# Required task:
Copy the entries word for word, starting with their first line and going on through the line that contains "pyautogui.click(x=719, y=109)". Leave the pictures out.

# Source data:
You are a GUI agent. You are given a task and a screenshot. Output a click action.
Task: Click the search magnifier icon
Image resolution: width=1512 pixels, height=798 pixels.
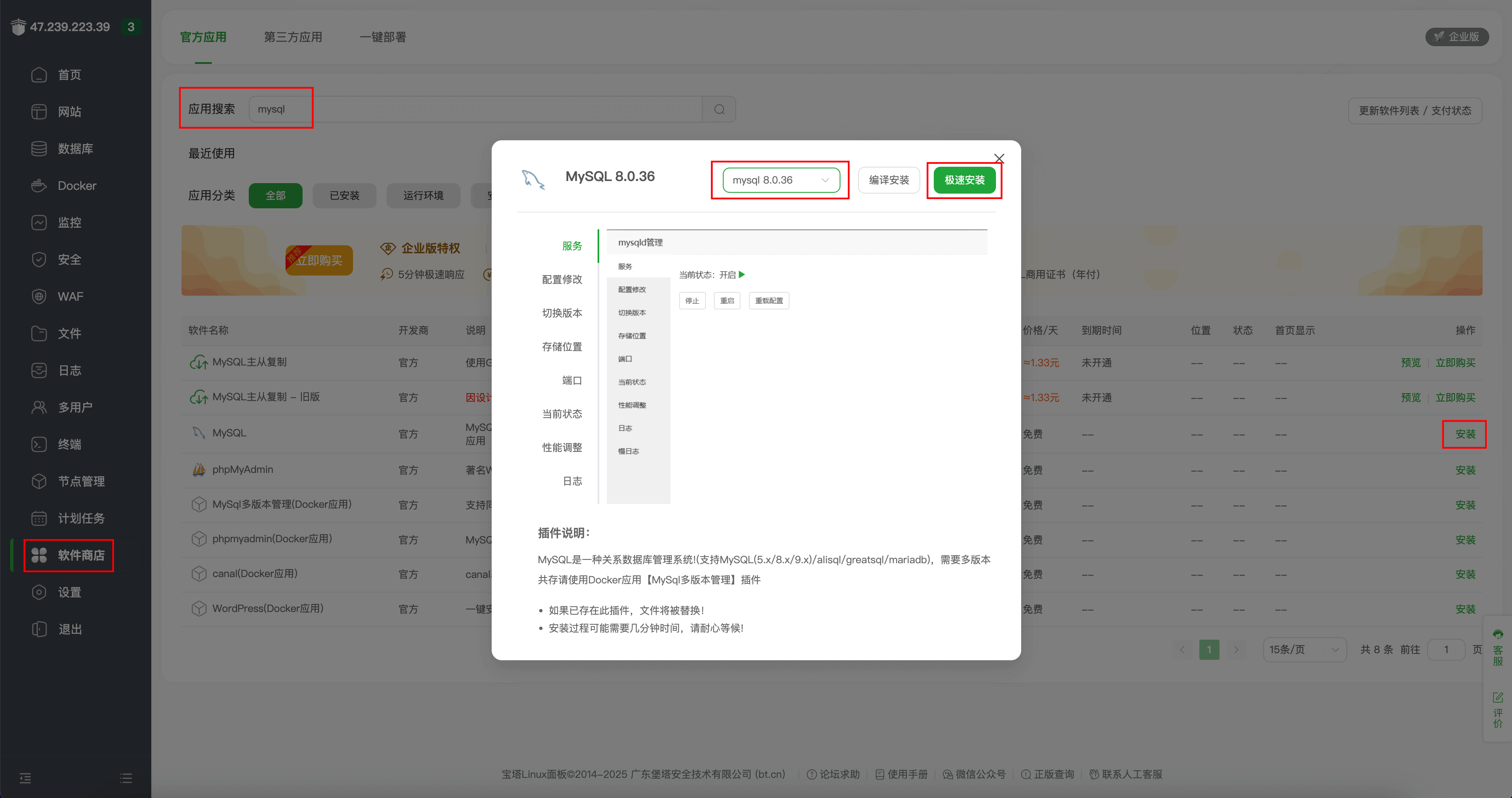pyautogui.click(x=719, y=109)
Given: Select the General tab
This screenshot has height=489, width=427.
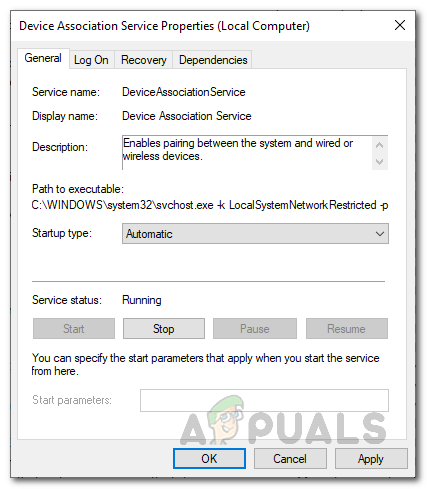Looking at the screenshot, I should [43, 58].
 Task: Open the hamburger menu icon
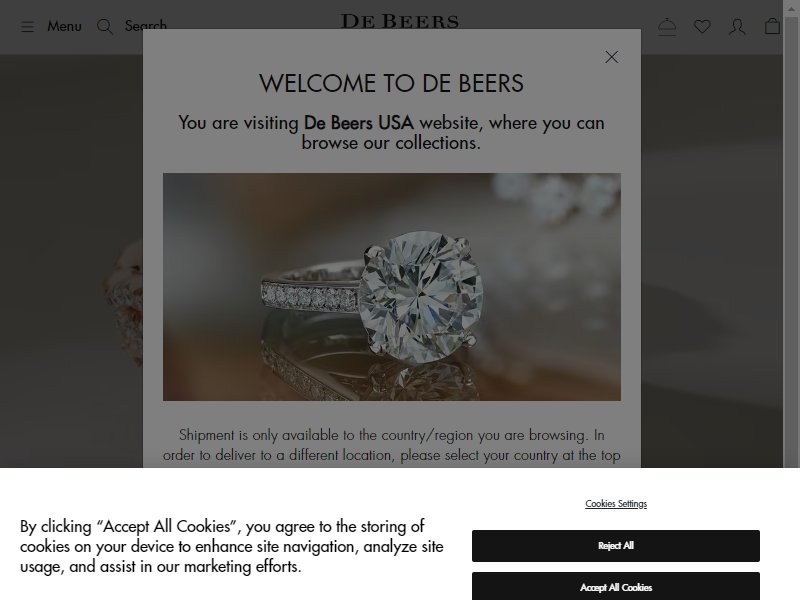[28, 27]
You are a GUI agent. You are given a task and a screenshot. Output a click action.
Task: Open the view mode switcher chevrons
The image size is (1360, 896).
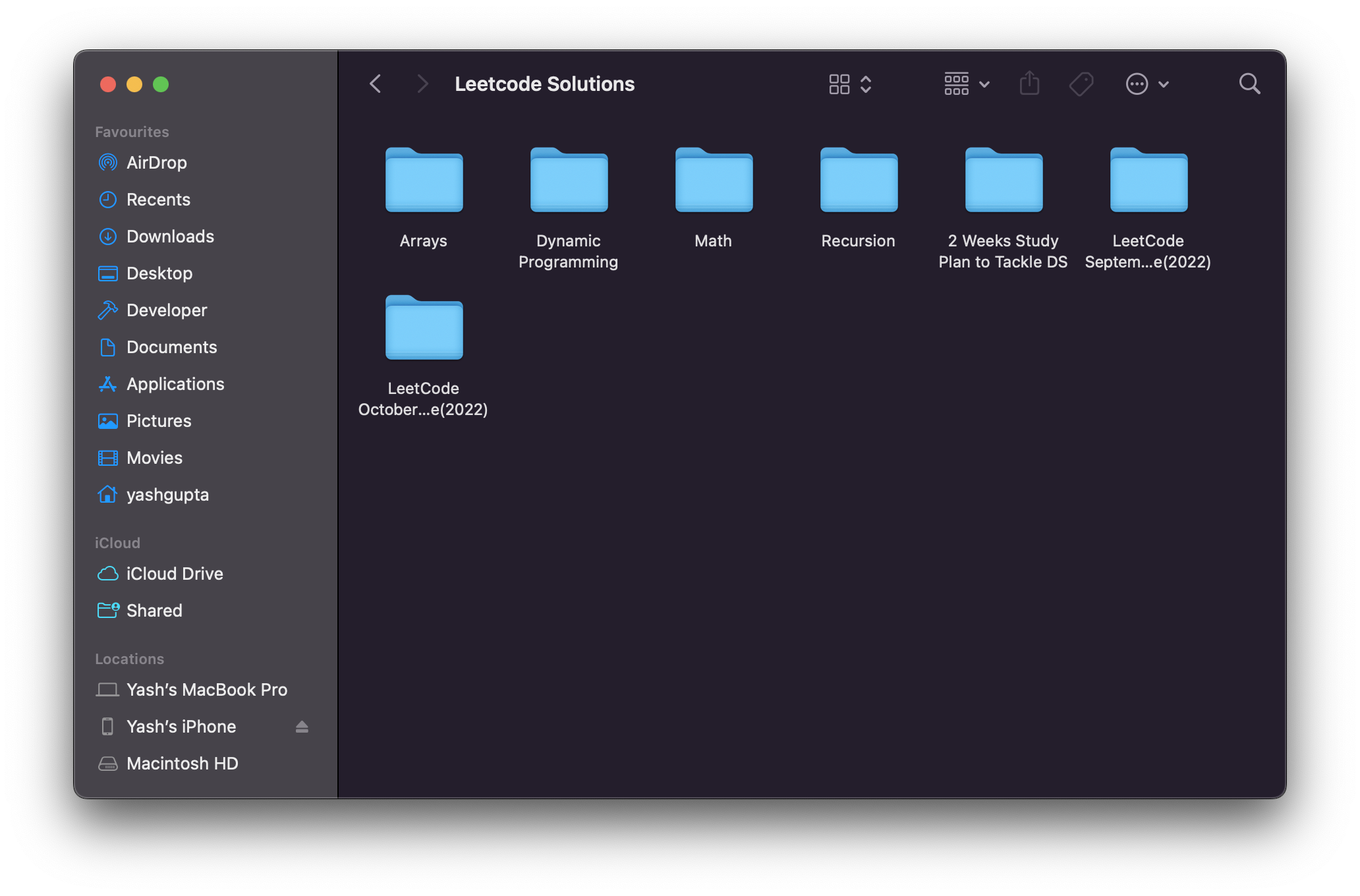pos(866,84)
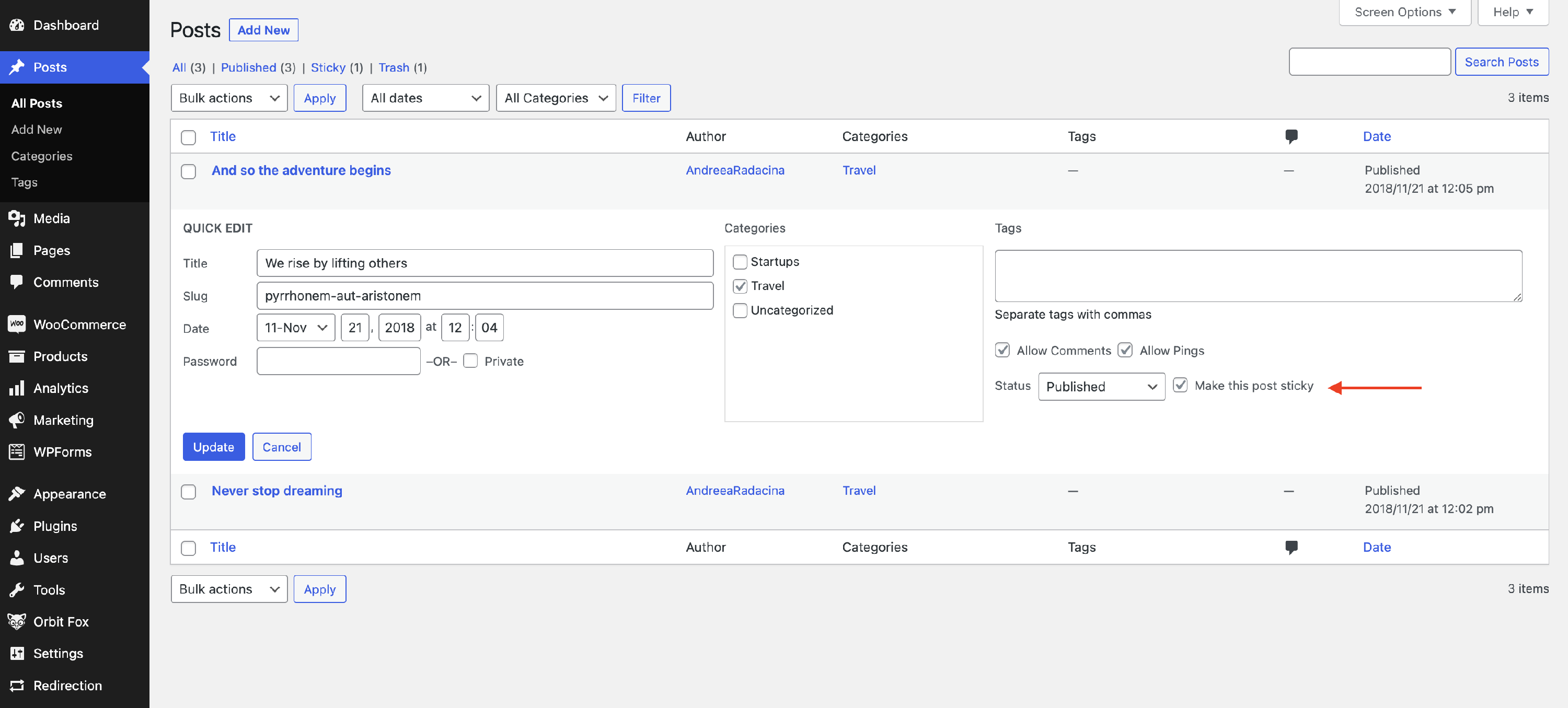Click the Orbit Fox icon
Viewport: 1568px width, 708px height.
coord(17,622)
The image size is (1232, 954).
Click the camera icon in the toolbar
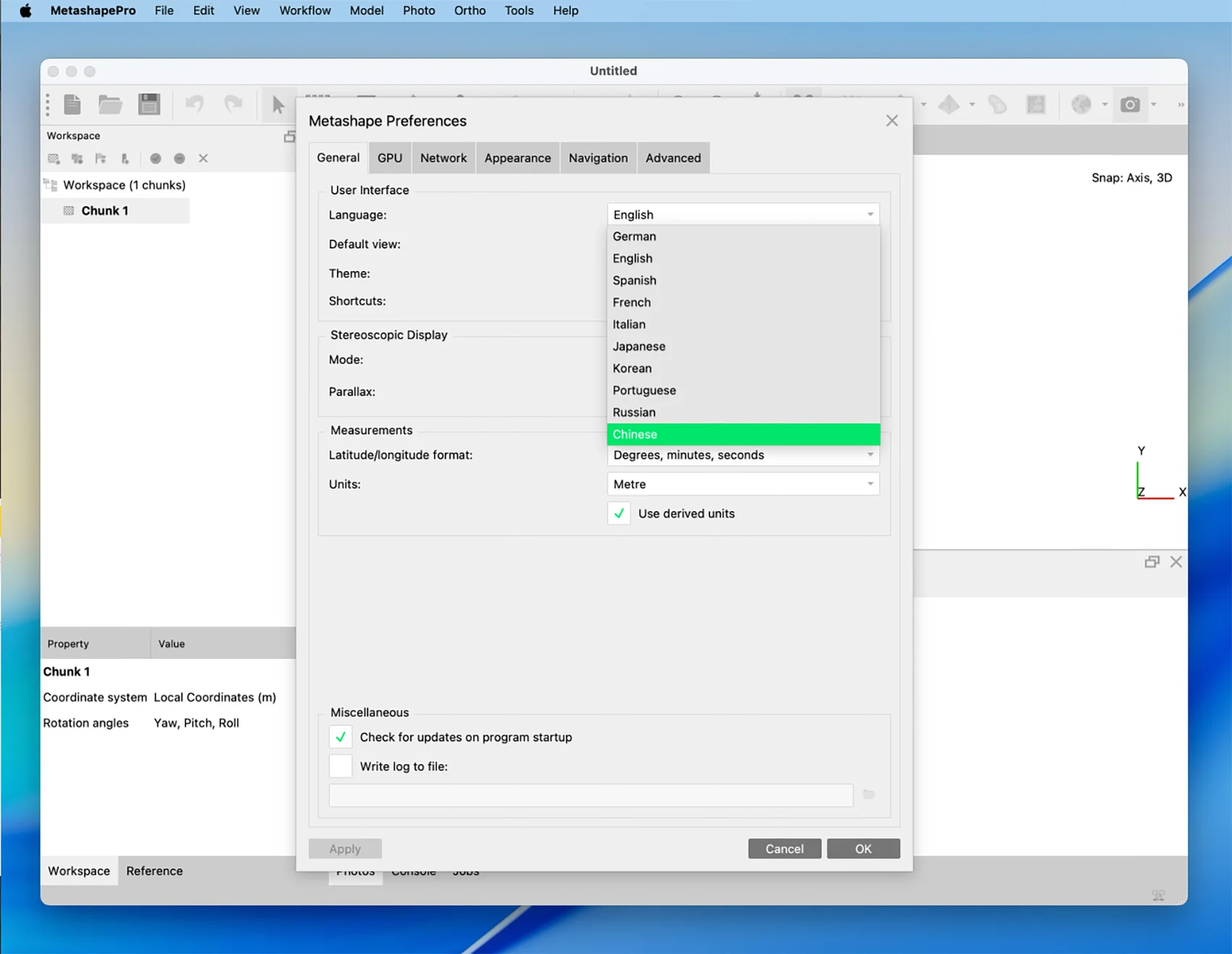1129,104
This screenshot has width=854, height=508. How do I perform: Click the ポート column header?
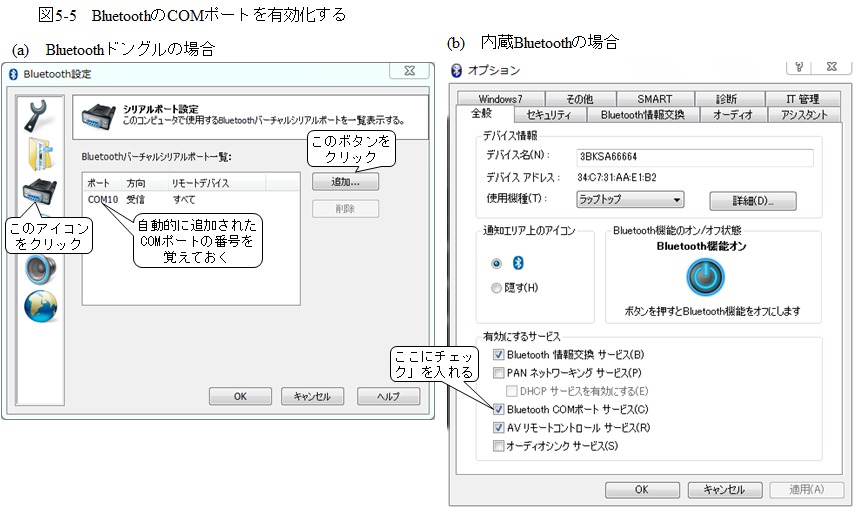[x=100, y=184]
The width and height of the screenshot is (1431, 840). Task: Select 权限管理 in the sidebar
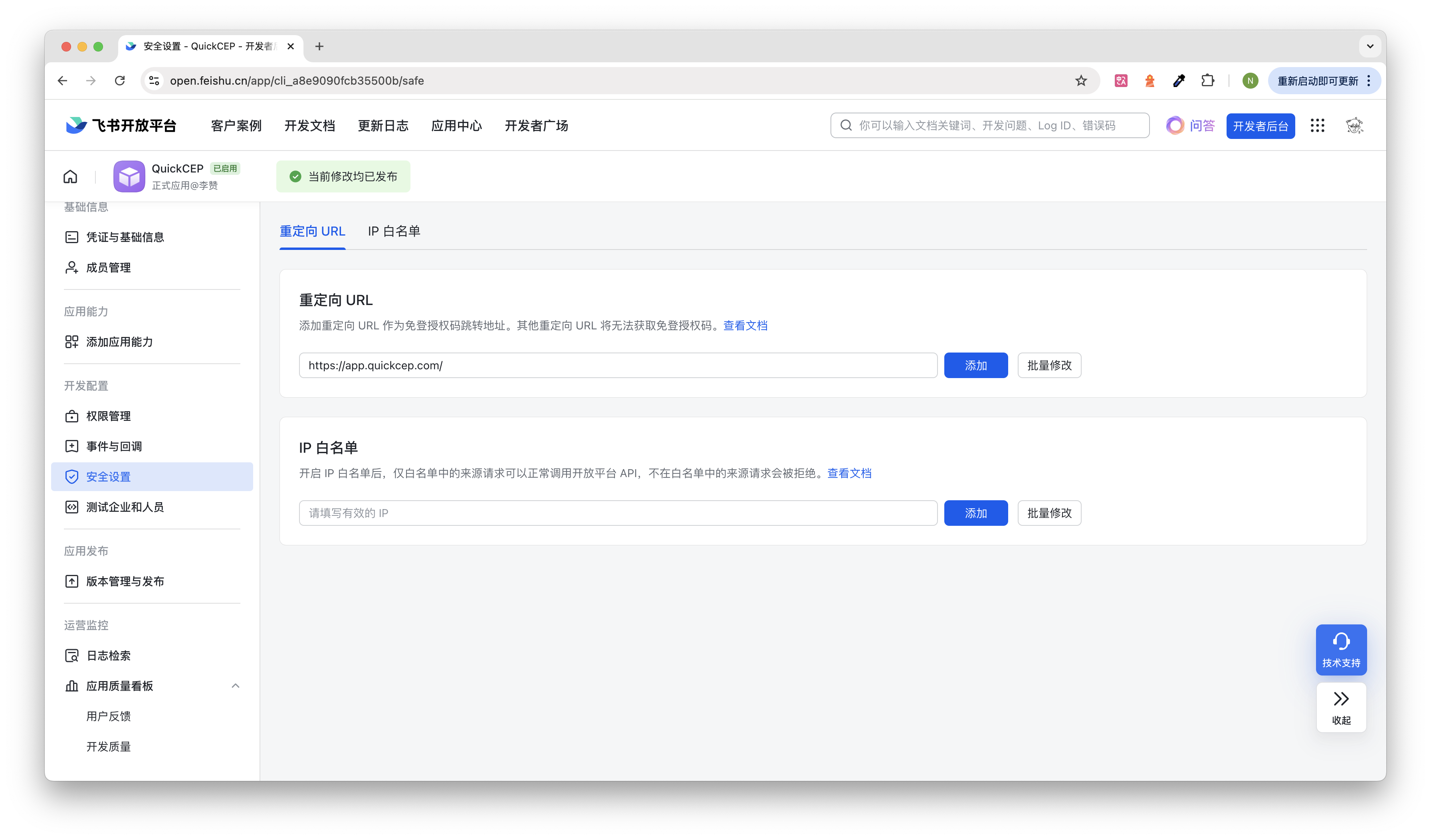109,416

# Written response:
You are a GUI agent. You are given a task and a screenshot. Output a click action.
Task: Click the search magnifier icon
Image resolution: width=1512 pixels, height=798 pixels.
pyautogui.click(x=719, y=109)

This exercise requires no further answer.